Django Admin: OneToOne Relation as an Inline?
Question:
I’m putting together the admin for a satchmo application. Satchmo uses OneToOne relations to extend the base Product model, and I’d like to edit it all on one page.
Is it possible to have a OneToOne relation as an Inline? If not, what is the best way to add a few fields to a given page of my admin that will eventually be saved into the OneToOne relation?
for example:
class Product(models.Model):
name = models.CharField(max_length=100)
...
class MyProduct(models.Model):
product = models.OneToOne(Product)
...
I tried this for my admin but it does not work, and seems to expect a Foreign Key:
class ProductInline(admin.StackedInline):
model = Product
fields = ('name',)
class MyProductAdmin(admin.ModelAdmin):
inlines = (AlbumProductInline,)
admin.site.register(MyProduct, MyProductAdmin)
Which throws this error: <class 'satchmo.product.models.Product'> has no ForeignKey to <class 'my_app.models.MyProduct'>
Is the only way to do this a Custom Form?
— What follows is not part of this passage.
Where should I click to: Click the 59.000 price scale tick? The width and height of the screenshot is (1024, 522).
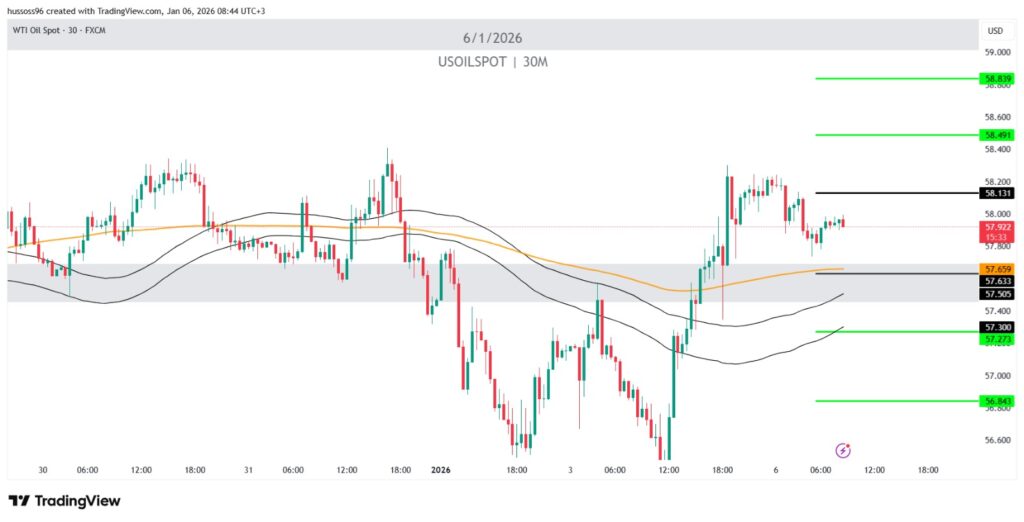999,52
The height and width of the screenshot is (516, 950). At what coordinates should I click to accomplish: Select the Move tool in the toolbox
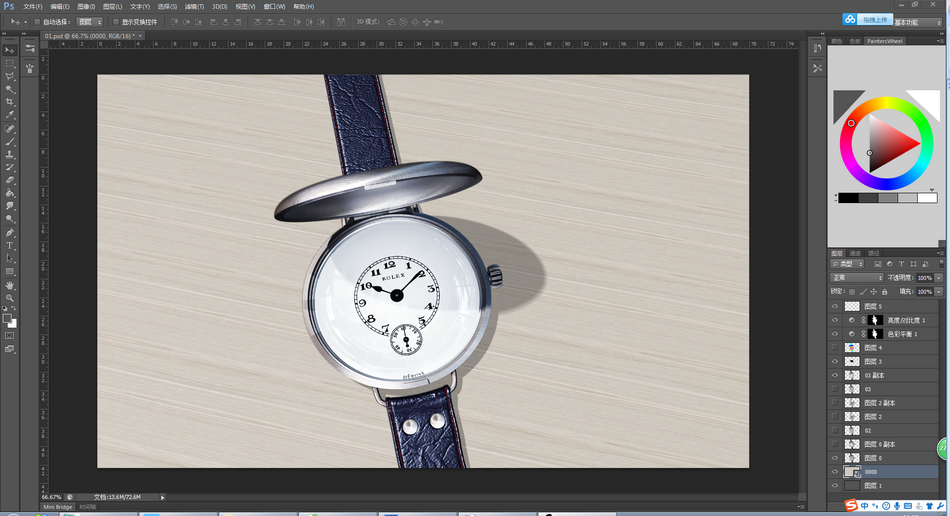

edit: Just tried the following code to add the fields directly… also does not work:
class AlbumAdmin(admin.ModelAdmin):
fields = ('product__name',)
Answers:
It’s perfectly possible to use an inline for a OneToOne relationship. However, the actual field defining the relationship has to be on the inline model, not the parent one – in just the same way as for a ForeignKey. Switch it over and it will work.
Edit after comment: you say the parent model is already registered with the admin: then unregister it and re-register.
from original.satchmo.admin import ProductAdmin
class MyProductInline(admin.StackedInline):
model = MyProduct
class ExtendedProductAdmin(ProductAdmin):
inlines = ProductAdmin.inlines + (MyProductInline,)
admin.site.unregister(Product)
admin.site.register(Product, ExtendedProductAdmin)
Update 2020 (Django 3.1.1)
This method is still working but some types has changed in new Django version since inlines in ExtendedProductAdmin should now be added as list and not tuple, like this:
class ExtendedProductAdmin(ProductAdmin):
inlines = ProductAdmin.inlines + [MyProductInline]
Or you will get this error:
inlines = ProductAdmin.inlines + (MyProductInline,)
TypeError: can only concatenate list (not "tuple") to list
Referring to the last question, what would be the best solution for multiple sub-types. E.g class Product with sub-type class Book and sub-type class CD. The way shown here you would have to edit a product the general items plus the sub-type items for book AND the sub-type items for CD. So even if you only want to add a book you also get the fields for CD. If you add a sub-type e.g. DVD, you get three sub-type field groups, while you actually only want one sub-type group, in the mentioned example: books.
Maybe use inheritance instead OneToOne relationship
class Product(models.Model):
name = models.CharField(max_length=100)
...
class MyProduct(Product):
.....
Or use proxy classes
class ProductProxy(Product)
class Meta:
proxy = True
in admin.py
class MyProductInlines(admin.StackedInline):
model = MyProduct
class MyProductAdmin(admin.ModelAdmin):
inlines = [MyProductInlines]
def queryset(self, request):
qs = super(MyProductAdmin, self).queryset(request)
qs = qs.exclude(relatedNameForYourProduct__isnone=True)
return qs
admin.site.register(ProductProxy, MyProductAdmin)
In this variant your product will be in inline.
You can also try setting ‘parent_link=True’ on your OneToOneField?
https://docs.djangoproject.com/en/dev/topics/db/models/#specifying-the-parent-link-field
Jun, 2022 Update:
Yes, it’s possible to have inline for one-to-one relation.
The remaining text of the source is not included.